Why debates matter
Published: Monday, October 22, 2012
Updated: Monday, October 22, 2012 15:10
By the time this goes to print, all four debates of this year’s quadrennial exercise in the democratic process will be over, and we’ll be no closer to deciding who won and who lost. Both sides will have made their arguments, excused their failures, and blamed the moderators nine ways from Sunday. The pundits and the campaign surrogates from both sides will have offered up all the predictably standard dismissals of the debates themselves – they don’t matter, toters don’t decide on the basis of debate performance, and we’re not electing a debater-in-chief, we’re electing a commander-in-chief, so it’s all just political theater anyway and who really cares. By now, most of us have made up our minds, so why bother with the debates at all?
The truth is, the debates do matter, but not for the reasons you probably think.
Presidential debates offer the candidates a chance to explain, in a public forum and side by side, what their positions are and what, if any, the difference is between them and the other guy. And yes, to some degree, we should already know this based on what they say on the campaign trail. But debates are a unique forum. Unscripted, without the benefit of teleprompters or the risk of being heckled, candidates often unwittingly offer voters glimpses behind the curtain of politics and campaign grandstanding.

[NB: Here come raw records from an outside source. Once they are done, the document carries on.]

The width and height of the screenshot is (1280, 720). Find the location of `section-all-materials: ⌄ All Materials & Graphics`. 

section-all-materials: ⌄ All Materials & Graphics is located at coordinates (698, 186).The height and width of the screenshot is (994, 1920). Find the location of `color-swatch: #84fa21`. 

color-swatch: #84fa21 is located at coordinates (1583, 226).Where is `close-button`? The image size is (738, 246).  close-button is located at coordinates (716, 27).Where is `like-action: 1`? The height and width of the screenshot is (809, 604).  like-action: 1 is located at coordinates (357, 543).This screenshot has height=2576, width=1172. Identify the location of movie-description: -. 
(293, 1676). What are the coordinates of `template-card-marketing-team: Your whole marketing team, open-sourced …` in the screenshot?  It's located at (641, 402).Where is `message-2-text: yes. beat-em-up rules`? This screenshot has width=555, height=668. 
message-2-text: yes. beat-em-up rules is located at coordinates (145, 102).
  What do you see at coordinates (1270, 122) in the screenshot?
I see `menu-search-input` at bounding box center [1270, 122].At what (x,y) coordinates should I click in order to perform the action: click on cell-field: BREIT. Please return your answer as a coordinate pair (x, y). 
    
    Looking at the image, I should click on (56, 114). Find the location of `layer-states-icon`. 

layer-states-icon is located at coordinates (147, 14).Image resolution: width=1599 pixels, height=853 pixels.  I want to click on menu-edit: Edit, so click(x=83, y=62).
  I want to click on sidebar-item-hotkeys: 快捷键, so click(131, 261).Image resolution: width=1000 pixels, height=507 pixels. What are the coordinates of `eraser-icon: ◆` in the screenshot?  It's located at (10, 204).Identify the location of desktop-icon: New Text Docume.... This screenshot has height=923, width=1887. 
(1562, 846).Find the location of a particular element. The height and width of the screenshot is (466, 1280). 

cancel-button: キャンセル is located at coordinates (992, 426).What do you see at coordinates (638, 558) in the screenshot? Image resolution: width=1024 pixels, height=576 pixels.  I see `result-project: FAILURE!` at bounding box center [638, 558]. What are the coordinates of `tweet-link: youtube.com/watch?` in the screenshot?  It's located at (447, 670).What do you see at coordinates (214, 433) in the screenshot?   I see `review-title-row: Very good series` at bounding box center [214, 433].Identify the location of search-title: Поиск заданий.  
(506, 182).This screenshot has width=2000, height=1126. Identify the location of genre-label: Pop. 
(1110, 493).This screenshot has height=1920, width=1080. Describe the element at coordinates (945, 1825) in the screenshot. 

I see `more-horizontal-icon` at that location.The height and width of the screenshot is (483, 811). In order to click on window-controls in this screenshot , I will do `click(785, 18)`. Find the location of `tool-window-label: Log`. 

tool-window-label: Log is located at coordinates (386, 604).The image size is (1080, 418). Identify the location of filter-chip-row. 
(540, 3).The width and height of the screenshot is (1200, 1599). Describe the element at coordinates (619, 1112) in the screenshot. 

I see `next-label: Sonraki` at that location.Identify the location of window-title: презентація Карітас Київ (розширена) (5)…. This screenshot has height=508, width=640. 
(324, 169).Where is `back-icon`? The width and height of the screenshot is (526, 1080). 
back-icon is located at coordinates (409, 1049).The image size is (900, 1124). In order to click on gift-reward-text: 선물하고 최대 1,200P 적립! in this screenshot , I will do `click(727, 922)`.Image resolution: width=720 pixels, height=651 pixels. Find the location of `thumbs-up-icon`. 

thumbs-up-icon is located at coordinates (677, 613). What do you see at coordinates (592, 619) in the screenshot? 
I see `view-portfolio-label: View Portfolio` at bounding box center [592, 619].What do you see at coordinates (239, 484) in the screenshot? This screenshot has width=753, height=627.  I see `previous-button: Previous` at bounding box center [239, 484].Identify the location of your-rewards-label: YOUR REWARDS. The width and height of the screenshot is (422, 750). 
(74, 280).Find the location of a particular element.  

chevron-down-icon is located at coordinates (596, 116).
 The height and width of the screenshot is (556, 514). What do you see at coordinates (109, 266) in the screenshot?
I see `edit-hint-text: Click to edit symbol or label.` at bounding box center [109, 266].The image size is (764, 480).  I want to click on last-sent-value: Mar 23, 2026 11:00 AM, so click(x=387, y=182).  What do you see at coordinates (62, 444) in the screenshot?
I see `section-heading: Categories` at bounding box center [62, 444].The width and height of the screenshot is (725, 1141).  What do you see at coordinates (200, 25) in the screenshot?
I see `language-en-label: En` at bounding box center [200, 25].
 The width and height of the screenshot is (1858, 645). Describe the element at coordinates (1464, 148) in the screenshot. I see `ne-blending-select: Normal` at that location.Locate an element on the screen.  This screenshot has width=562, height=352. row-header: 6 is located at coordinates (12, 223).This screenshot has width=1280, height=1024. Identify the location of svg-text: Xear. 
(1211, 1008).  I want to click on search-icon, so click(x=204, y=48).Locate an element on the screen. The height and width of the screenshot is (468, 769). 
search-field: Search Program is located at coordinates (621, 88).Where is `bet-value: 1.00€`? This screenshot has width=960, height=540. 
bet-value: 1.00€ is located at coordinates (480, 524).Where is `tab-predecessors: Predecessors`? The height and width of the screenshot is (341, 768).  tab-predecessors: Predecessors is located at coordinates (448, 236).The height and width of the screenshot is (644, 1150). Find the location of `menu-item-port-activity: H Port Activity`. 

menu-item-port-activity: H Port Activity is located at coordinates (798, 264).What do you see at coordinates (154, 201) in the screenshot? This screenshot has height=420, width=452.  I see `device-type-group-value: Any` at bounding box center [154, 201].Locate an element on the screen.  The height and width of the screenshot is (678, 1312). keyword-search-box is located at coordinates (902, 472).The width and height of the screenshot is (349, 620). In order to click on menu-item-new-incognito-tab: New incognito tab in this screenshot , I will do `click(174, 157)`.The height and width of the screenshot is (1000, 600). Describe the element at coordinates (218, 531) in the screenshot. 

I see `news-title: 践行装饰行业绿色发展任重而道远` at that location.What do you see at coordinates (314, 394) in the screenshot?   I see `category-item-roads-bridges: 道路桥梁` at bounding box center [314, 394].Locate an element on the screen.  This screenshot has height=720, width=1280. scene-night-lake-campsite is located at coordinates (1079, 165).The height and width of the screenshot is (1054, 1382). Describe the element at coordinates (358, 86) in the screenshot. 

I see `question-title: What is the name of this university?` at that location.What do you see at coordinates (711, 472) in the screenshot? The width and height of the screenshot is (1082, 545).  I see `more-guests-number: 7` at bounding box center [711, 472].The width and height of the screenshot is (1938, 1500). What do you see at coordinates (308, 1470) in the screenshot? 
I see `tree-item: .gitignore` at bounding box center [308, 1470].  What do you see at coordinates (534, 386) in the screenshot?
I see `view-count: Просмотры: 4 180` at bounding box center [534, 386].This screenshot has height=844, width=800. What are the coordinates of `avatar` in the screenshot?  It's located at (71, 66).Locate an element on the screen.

In the unscripted, confrontational setting of a debate, a person’s true character is often revealed. Debates are like verbal martial arts competitions. As in martial arts, the winner is not determined merely by how effective his attack is, but by how well he defends himself. A fighter who keeps his cool and knows when and where to strike will often prevail against a more aggressive, but less disciplined opponent.
In the first debate, President Obama was apparently trying to play the cool, calm defender against challenger Mitt Romney’s aggressive stance. Romney dominated the ring in that fight, even buffaloing moderator Jim Lehrer, who at times looked like he’d been hit by a truck. Barely able to get a word in edgewise, and appearing either unable or unwilling to go on offense, Obama came out of the contest battered and weakened. Instead of looking cool and calm, he appeared detached and uninterested. Romney, on the other hand, presented the appearance of strength and resolve to his supporters, but looked more like a schoolyard bully to his opponents.
In the second debate between the vice presidential candidates, current veep Joe Biden fought like a prize fighter against challenger Paul Ryan, skillfully taking pokes at his arguments and using humor and mockery to dismantle his positions. Ryan, to his credit, stayed focused and didn’t allow Biden to rattle him, but the damage was done. It helps to have command of the facts, and Biden’s verbal jabs and ripostes became a relentless onslaught against Ryan. Biden came out on top of that debate, but his onstage antics offered up opponents some very convenient screen shots. One meme I’ve seen is a picture of Biden laughing with the caption “What’s so funny, Joe?” and a laundry list of what’s wrong with the economy. Biden’s an outgoing guy, but maybe he should have kept it in a little better.
In the third debate, the second of three between the presidential candidates, Romney came out swinging again, clearly feeling the high from his first debate. Obama was obviously better prepared this time. The town hall style favors the candidate who’s better able to connect with the audience, and the middle-class crowd isn’t really Romney’s native ground. Obama played offense and defense extremely well, and kept Romney on the defensive the whole time. And when Romney tried to take control of the forum, he revealed his true character. Angry, domineering and controlling, we saw not Mitt the candidate, but Mitt the former C.E.O., accustomed to running the show and not prepared for a genuine fight. I half expected the Obama campaign to start marketing Mitt Romney dust rags the next day – so you, too could wipe the floor with him.
Debates matter, not because they give the candidates a chance to tell us what they believe, but because they reveal the candidates’ character. The unscripted, directly confrontational forum can be dangerous, especially for someone who’s naturally either timid or overly aggressive. A candidate who acts like a jerk in a town hall forum isn’t likely to improve his behavior during delicate treaty negotiations. Someone who takes a “my way or the highway” approach to leadership isn’t likely to make deals with the other side. And a person who shouts down his opponents and steamrollers a discussion isn’t the kind of person who will engage in the sort of compromise the presidency demands.
As of this writing, the third and final presidential debate has not yet happened. It would be presumptive to predict a winner at this point, but I’m betting the calmer, more measured candidate, who has the facts on his side, and who can present a coherent attack while maintaining an active defense, will ultimately win the stage.
Will it change anyone’s vote? Probably not. But it will tell us more about the men in the race. And that may be the most important outcome.